Place two identical donuts in precisely the same relative positions. Without inductive input, your mind would theoretically be incapable of deciding on which one to choose. To enable a machine to make such a choice, it is programmed to do something like multiplying the time by the date, and if the product is an even number, it picks the “left” one. You would make what you consider to be a random choice, yet in reality the influences of your past experiences, and present state of mind, would cause you to reach for one or the other. Every computer will make the choice based on the same type of criteria, and will choose in the same way every time; whereas humans will vary because the decision is subjective, and has nothing to do with objective knowledge.

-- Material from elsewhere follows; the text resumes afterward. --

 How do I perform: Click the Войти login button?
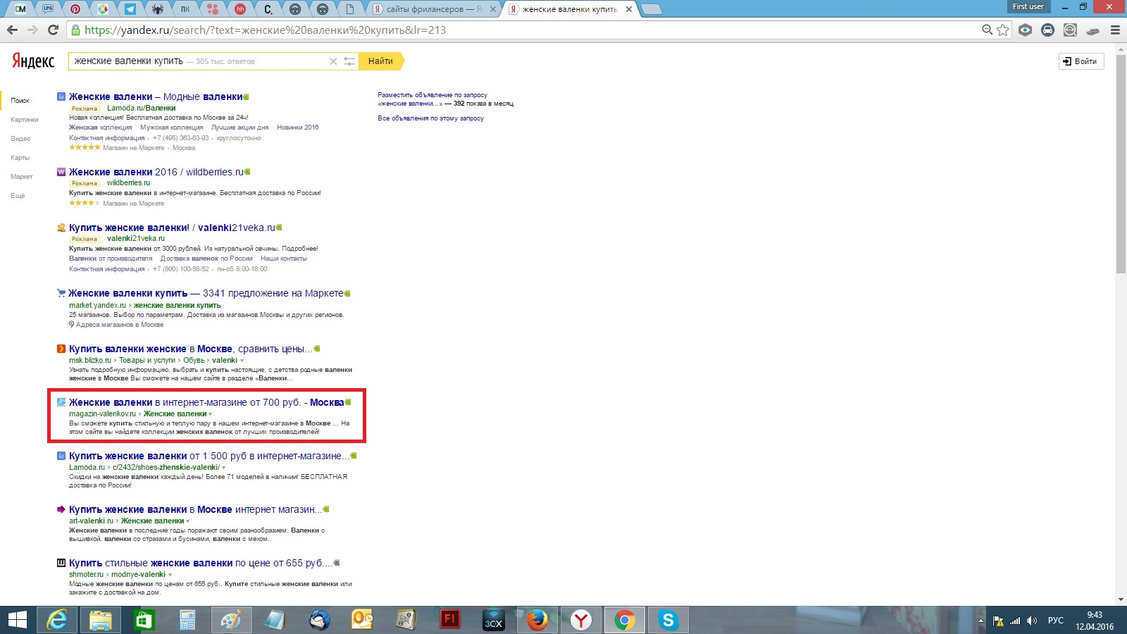coord(1081,61)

The electricity that allows a computer to apply its encoded information is a simple enabling force which has no intent. Preprogrammed data can only result in accurate deductive conclusions if the facts are unquestionably true; false input will result in false output, and the machine can never contemplate whether or not the things it knows are correct. At most, a computer will eventually simulate thought, by having somebody enter enough algorithms to permit it to combine seemingly unrelated concepts into what appears to be abstract inferences; but the machine will still apply these information packets, of someone else’s thoughts, as if they were facts. Computers will not reason until an organic component is introduced; however it will not then be a machine with a biological enhancement, but rather a “life” enhanced by machinery.
The force which enables life also governs it. Preprogrammed knowledge can change from true to false due to circumstances, and this has to be managed externally. That which is true for a species can eventually cause its demise when conditions are too favourable. A climate change causing the loss of a predator on an island may mean that the herbivores thrive, yet their programming ultimately becomes false when they consume all of the plant life, and everything dies. A natural adjustment is necessitated, such as the mutation of a virus into a form which preys upon the herbivores, in order to maintain equilibrium. Life perseveres due to this imposed guidance toward perpetuation.